ACTIVITY | Search the records below for "profile" and copy every line it turns up in.

Saved data entries:
========================================================================
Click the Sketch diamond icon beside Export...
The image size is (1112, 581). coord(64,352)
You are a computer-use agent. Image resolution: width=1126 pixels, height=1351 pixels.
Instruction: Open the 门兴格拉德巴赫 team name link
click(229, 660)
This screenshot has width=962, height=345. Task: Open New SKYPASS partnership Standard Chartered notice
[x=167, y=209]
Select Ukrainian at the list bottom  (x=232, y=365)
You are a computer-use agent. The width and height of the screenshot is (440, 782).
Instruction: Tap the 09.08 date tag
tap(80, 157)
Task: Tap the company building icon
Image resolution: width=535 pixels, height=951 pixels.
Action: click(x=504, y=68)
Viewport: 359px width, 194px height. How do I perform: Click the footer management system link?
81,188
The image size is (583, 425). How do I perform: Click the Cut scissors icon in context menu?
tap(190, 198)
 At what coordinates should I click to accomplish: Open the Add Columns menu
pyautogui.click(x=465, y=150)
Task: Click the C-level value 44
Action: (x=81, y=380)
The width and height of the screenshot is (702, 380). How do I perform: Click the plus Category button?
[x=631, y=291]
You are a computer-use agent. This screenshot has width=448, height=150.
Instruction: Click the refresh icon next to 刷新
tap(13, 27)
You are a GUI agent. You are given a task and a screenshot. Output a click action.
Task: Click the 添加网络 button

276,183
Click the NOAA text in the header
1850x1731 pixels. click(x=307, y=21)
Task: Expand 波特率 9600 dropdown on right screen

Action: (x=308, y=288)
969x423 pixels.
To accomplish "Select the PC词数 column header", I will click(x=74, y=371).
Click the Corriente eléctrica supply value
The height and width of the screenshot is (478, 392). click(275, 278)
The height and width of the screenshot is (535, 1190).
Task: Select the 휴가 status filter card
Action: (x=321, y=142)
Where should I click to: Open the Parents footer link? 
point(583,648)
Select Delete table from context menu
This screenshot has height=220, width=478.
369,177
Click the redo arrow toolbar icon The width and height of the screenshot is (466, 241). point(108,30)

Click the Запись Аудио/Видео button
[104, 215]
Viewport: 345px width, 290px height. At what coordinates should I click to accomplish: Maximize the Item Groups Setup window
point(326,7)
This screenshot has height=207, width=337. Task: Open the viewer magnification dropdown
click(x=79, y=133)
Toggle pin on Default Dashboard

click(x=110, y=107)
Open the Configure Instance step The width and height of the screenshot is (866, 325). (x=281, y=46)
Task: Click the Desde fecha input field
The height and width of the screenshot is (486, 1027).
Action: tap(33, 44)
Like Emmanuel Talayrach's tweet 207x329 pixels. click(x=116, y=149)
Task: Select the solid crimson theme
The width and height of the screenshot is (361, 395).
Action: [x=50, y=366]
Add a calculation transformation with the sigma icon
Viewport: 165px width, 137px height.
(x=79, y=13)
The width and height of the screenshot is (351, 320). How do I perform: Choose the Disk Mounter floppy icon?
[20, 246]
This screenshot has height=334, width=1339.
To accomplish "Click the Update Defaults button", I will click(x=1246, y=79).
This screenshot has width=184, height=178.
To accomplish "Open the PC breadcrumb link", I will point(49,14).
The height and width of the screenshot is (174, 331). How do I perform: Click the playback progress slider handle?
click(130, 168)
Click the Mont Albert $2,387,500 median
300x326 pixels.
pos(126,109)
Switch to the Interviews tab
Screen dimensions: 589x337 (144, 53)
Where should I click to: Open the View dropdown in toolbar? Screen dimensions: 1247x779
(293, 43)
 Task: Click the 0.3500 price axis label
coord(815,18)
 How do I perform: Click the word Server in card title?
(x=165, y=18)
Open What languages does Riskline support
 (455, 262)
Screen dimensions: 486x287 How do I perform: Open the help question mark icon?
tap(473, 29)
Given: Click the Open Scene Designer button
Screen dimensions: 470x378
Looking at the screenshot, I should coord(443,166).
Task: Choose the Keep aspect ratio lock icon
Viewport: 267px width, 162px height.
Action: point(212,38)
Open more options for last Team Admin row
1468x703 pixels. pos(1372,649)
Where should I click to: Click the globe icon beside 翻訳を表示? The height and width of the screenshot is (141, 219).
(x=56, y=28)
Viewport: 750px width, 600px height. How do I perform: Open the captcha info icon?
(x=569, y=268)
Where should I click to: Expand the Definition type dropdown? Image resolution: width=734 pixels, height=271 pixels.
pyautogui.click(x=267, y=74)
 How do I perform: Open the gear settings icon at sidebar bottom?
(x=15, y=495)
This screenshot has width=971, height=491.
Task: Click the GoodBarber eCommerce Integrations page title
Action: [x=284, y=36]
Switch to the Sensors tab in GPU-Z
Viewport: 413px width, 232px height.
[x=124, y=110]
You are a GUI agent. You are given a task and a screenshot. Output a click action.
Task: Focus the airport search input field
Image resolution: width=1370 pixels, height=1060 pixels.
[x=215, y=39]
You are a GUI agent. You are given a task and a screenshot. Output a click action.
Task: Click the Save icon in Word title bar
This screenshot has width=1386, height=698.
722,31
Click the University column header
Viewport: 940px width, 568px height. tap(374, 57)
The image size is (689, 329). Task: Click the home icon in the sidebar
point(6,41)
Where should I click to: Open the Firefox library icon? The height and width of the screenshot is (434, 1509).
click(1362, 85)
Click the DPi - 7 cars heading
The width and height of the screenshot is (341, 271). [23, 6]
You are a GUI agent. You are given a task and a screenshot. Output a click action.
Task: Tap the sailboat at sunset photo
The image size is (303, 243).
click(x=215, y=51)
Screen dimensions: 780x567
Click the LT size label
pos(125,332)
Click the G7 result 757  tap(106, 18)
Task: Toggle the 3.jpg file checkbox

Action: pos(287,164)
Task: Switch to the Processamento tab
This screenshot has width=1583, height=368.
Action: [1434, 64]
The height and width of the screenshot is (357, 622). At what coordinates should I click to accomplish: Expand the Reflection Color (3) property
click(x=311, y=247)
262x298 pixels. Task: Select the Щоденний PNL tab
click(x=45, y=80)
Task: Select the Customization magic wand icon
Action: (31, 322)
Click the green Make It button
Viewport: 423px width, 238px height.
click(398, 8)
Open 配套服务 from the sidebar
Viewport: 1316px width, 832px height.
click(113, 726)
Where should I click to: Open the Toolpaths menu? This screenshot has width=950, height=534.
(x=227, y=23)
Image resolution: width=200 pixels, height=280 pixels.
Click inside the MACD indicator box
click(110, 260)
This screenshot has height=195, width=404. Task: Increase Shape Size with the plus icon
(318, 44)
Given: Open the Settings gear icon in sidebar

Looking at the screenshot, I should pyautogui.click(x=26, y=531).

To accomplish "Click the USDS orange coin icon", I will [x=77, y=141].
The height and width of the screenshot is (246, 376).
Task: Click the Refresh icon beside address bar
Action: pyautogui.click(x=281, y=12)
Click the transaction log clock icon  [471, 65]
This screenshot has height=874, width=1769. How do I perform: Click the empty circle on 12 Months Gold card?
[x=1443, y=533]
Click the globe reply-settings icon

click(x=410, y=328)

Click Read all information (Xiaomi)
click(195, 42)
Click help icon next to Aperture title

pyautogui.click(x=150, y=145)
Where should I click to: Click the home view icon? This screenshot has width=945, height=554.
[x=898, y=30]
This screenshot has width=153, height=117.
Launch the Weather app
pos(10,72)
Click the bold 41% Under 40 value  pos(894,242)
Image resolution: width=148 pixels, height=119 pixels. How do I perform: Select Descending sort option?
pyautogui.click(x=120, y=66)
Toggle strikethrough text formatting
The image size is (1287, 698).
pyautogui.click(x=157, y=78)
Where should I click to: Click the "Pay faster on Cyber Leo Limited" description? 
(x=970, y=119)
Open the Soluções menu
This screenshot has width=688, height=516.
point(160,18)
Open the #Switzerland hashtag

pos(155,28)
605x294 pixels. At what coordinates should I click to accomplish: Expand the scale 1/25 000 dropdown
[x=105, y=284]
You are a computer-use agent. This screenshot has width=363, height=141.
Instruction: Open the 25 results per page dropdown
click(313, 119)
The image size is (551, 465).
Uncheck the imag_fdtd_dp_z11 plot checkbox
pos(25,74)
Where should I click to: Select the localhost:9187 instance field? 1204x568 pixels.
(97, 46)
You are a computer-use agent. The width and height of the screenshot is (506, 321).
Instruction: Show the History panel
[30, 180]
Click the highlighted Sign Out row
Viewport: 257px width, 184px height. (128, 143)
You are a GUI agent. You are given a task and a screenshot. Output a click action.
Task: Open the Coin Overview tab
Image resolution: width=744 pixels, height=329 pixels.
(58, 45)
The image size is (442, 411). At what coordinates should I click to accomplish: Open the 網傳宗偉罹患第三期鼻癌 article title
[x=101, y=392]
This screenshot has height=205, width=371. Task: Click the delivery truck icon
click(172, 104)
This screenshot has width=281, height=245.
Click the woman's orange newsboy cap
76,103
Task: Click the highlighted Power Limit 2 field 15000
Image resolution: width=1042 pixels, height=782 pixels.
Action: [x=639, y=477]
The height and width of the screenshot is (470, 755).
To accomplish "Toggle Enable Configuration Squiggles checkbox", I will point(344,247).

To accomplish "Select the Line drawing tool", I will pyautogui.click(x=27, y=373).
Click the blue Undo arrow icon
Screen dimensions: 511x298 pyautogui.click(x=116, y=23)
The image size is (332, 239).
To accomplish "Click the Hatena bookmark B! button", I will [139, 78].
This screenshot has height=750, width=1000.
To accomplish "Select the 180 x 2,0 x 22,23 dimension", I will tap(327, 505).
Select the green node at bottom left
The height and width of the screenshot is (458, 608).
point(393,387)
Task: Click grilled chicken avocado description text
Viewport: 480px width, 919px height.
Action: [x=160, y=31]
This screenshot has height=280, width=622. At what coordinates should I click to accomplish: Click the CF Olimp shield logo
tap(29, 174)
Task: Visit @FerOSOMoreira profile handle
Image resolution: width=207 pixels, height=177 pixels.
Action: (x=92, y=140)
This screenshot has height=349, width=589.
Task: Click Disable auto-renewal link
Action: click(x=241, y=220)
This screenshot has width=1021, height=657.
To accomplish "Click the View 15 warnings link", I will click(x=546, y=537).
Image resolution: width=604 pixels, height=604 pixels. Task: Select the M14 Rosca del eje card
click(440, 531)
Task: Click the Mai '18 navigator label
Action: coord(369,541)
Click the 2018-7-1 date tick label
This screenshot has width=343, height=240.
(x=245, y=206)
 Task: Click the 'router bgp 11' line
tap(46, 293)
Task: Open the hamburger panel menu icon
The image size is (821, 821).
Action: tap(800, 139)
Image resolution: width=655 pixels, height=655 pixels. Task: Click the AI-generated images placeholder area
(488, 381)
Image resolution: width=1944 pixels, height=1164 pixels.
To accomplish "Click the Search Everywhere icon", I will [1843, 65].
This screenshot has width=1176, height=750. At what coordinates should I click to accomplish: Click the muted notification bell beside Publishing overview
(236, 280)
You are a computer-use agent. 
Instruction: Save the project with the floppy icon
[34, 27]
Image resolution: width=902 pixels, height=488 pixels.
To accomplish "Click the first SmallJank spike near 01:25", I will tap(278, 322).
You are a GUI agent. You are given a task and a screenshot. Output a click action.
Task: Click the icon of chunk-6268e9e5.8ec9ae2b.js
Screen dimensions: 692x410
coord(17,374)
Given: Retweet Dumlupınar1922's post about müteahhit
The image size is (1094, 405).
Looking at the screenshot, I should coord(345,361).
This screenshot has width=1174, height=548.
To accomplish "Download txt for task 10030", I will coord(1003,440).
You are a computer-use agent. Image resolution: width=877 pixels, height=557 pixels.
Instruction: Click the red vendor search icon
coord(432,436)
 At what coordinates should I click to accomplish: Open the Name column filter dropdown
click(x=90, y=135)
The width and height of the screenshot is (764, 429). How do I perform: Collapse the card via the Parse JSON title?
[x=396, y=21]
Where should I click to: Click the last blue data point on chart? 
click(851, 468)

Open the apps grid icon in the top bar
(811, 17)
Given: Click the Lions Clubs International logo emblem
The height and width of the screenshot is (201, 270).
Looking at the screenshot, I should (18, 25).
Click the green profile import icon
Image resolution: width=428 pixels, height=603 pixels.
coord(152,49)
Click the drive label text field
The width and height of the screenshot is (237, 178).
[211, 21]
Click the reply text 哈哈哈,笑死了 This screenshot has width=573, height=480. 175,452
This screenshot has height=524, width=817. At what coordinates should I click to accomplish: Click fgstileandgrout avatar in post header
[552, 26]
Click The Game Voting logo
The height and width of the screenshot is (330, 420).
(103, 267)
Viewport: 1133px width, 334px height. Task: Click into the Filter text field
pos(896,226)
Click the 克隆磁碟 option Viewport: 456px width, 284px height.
========================================================================
RESULT OF THE TASK |
Task: Visit @FerOSOMoreira profile handle
Click the green profile import icon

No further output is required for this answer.